Стал я его успокаивать. Ничего не действует.
– Грамоте не выучили, а у меня в башке каша… Я, может, знаменитым человеком стал бы, очень во мне сил много!.. А меня вот на это дерьмо пустили. – Это он про трубу-то. – Хозяин, – выругался он очень неприлично, – сирот мальчишек согнал. Я, говорит, им всем кусок хлеба дам и учрежду оркестр духовой… За каждую ноту драли! В Питер возил нас, генералам хвастал… Вот, говорит, что я из дураков сделал… Все с куском хлеба… А? Идите и играйте на воздухе и помните заботы!.. А! Старый черт! А у самого сто двадцать миллионов!.. Дедки моего нет… Застегали на каторге… Он им головы рвал напрочь… * Зубами заскрипел и глаза вытаращил. Стал я его уговаривать –
– А теперь… в мобилизацию… защищать отечество… Какое отечество?
– И опять в трубу ногой…
И потом все на голову жаловался. Простился я с ним и богом его постращал, чтобы и не думал. И пошел спать… И вот тут началось все…

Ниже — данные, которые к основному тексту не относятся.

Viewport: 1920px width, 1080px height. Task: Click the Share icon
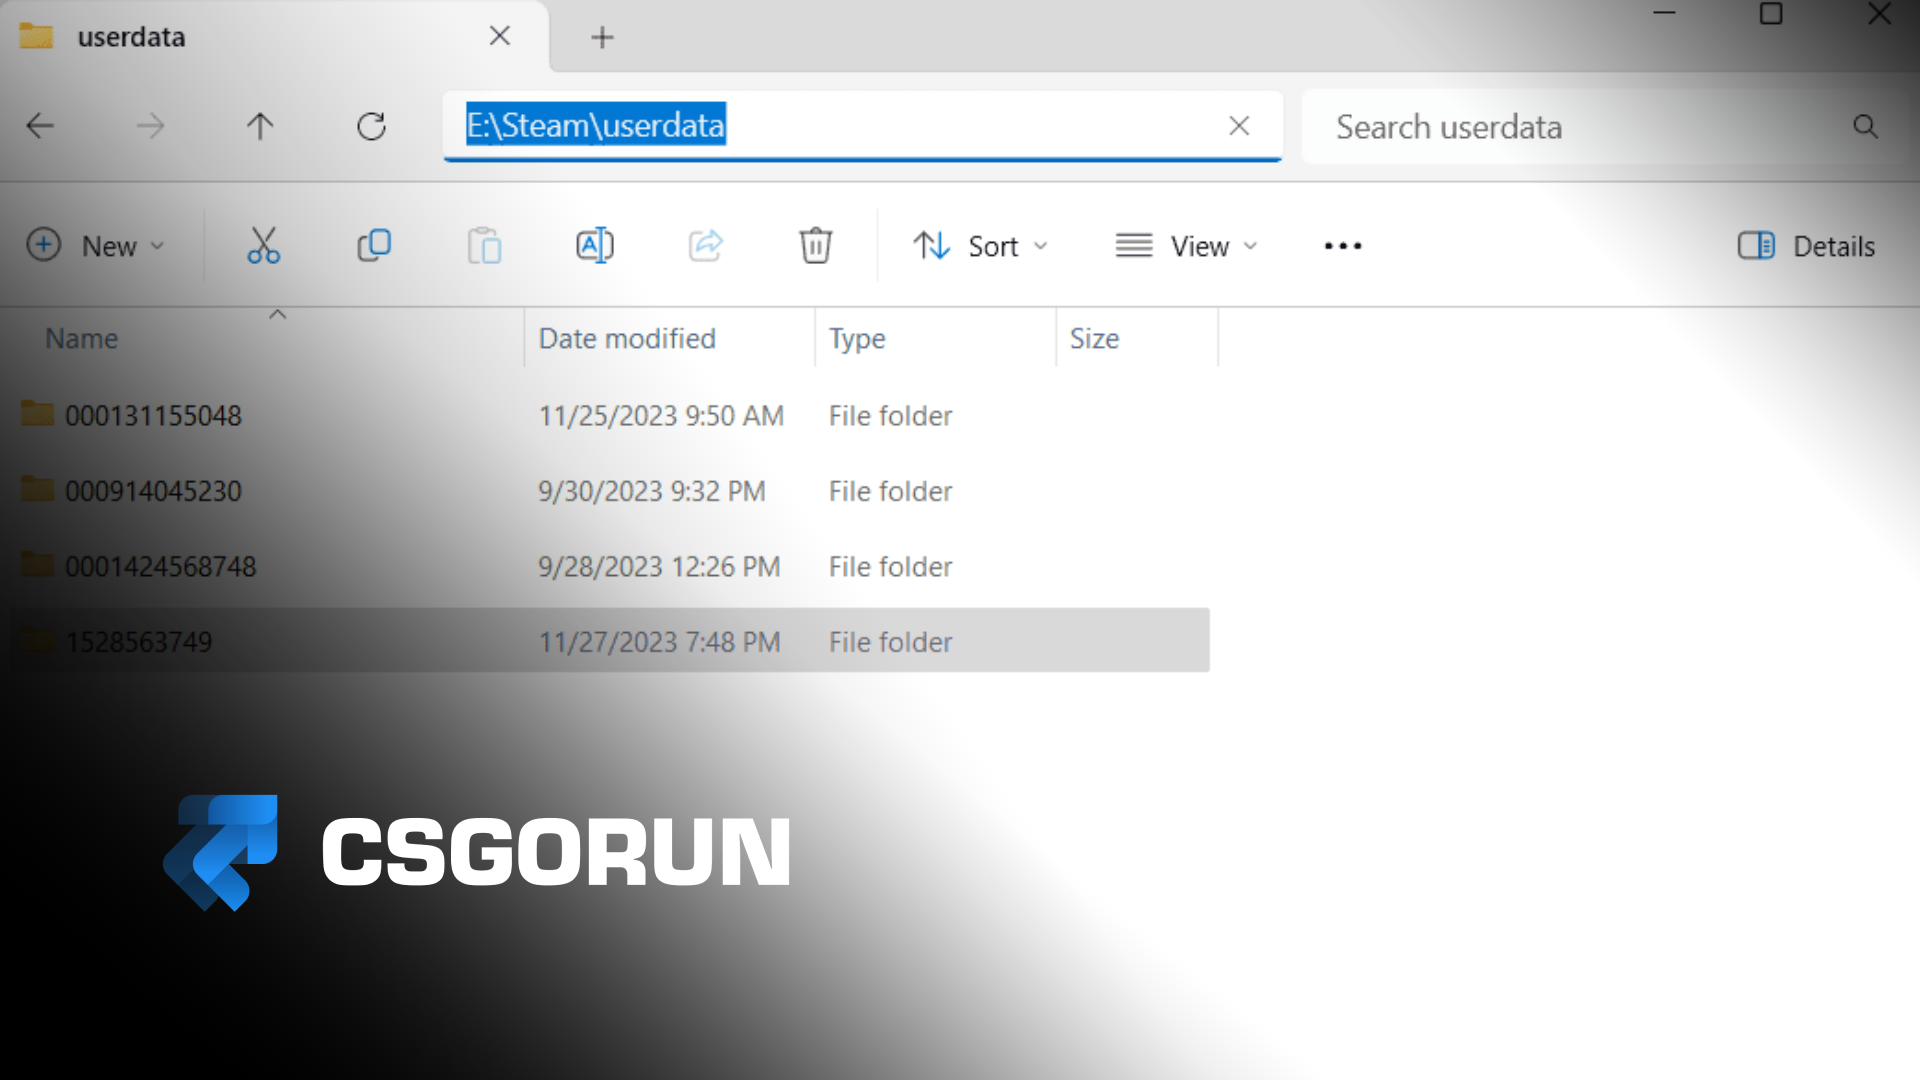(x=705, y=245)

Надо полагать, что третий час шел… Звонок. Луша меня разбудила.
– Звонок к нам, Яков Софроныч… И сам я услыхал: резко так. А у нас простой колокольчик был – дребезжалка. Что такое? Подбежал, в чем был, к двери. И Колюшка вскочил, брюки натягивает. И Черепахин выбежал, бубнит:
– За мной… на мобилизацию…
– Кто такой? – спрашиваю.
– Отпирайте! Телеграмма! – так решительно. Открыл, а там целая толпа. Полиция… Вошли, и враз с черного ходу стук, и один из них сам кинулся открывать. И оттуда вошли. Один чиновник с кокардой, пристав наш еще, околоточный, и еще двое в пальто, и еще дворники.
– Вы хозяин? – чиновник меня спросил. Сказал я, а у меня зубы – ту-ту-ту. И ничего сообразить не могу. Стали у дверей, пристав у стола уселся, лампу приказали засветить.

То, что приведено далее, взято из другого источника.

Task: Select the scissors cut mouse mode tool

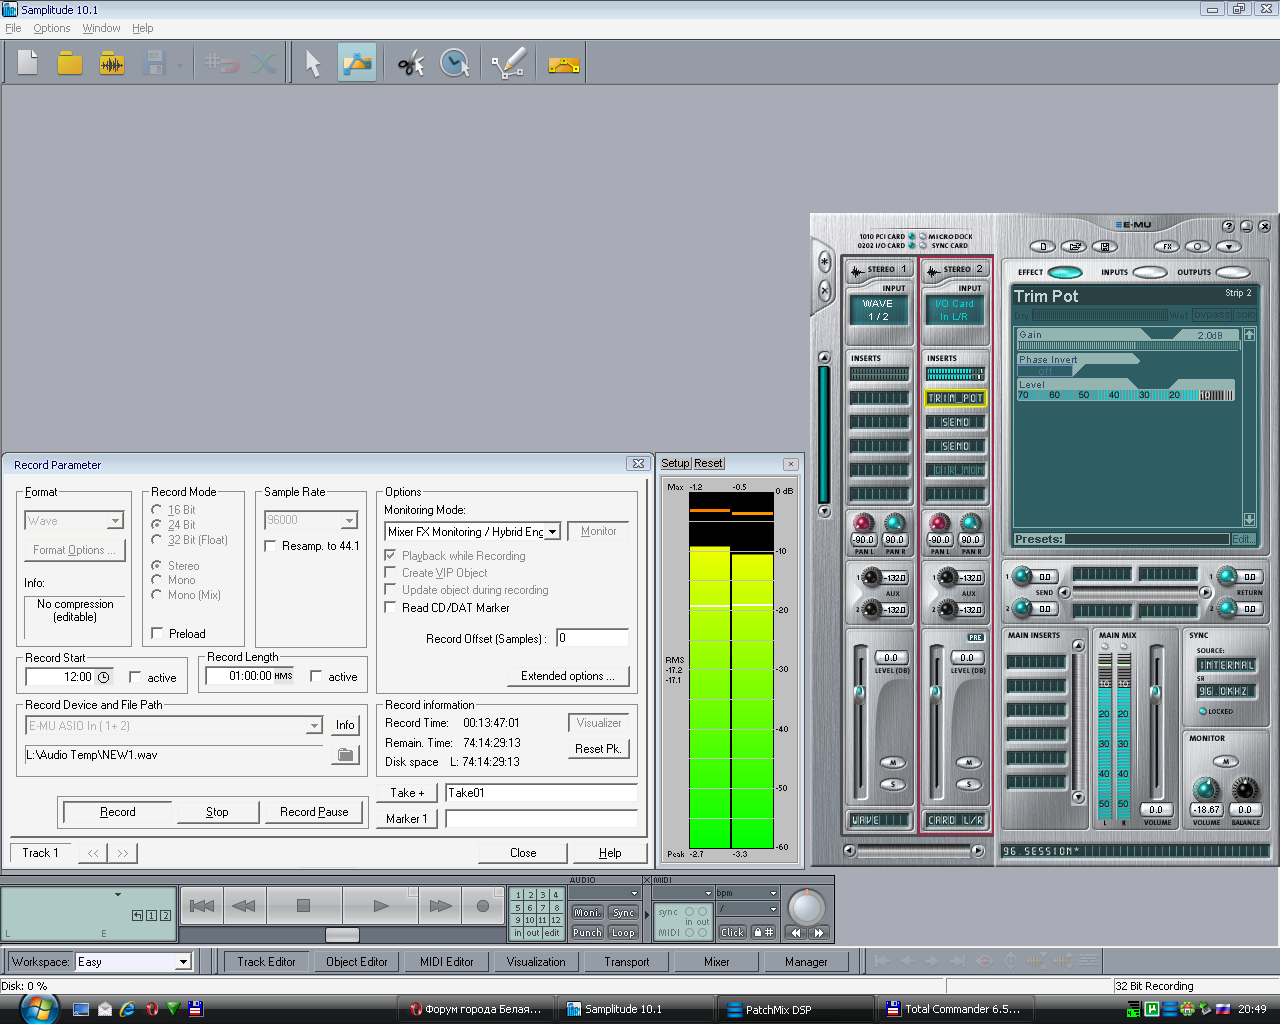Action: pos(410,64)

– Я должен произвести у вас обыск… Где ваши жильцы? – Это все тот, который был в кокарде, а пристав только у стола сидел и пальцами барабанил.
– Жильцы, – говорю, – уехали сегодня…
– Как так уехали? куда? – И на пристава посмотрел. А пристав ему:
– Удивительно… А уж другие по квартире рассыпались, и Луша, слышу, кричит:
– Уйдите, безобразники! У меня дочь раздета…

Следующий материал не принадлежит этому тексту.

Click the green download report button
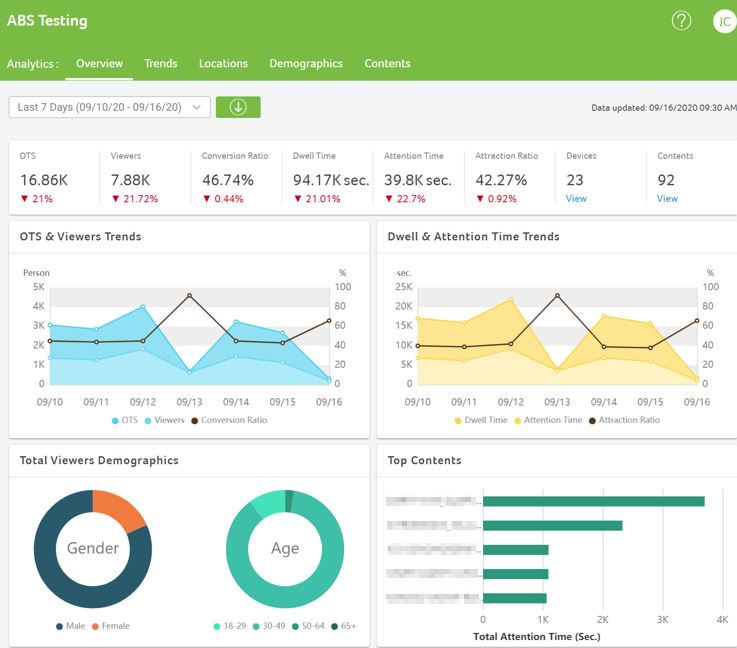The width and height of the screenshot is (737, 648). [238, 107]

– Потрудитесь одеться… Где комната жильцова? А тут Черепахин увидал, что не за ним, стоит с папиросой и цепляется, чтобы себя показать:
– Ночная тревога, а неприятеля нет! А главный ему:
– Ты что за человек? Кто это такой? – мне-то. А Черепахин гордо так:
– Обнаковенный жилец, на двух ногах!
– Обыскать его!
Сейчас его – царап! Шарить по карманам. Шустро так, как облизали! Нет ничего. А тот на смех:
– В кальсонах не обозрели! там у меня пара блох беспачпортных!..
Режет им и меня подбодрил. Я и говорю главному:
– Вы, ваше благородие, напрасно так… У меня ничего такого и в мыслях нет…
А уж там жильцовскую комнату глядят; в отдушники, в печку. Пепел разворотили. «Жгли!» – говорят. И я им сказал, что сам весь хлам после жильцов сжег, как всегда. И тут пристав им сказал в защиту мою:
– Я его знаю хорошо… Спокойный обыватель, в ресторане лакей…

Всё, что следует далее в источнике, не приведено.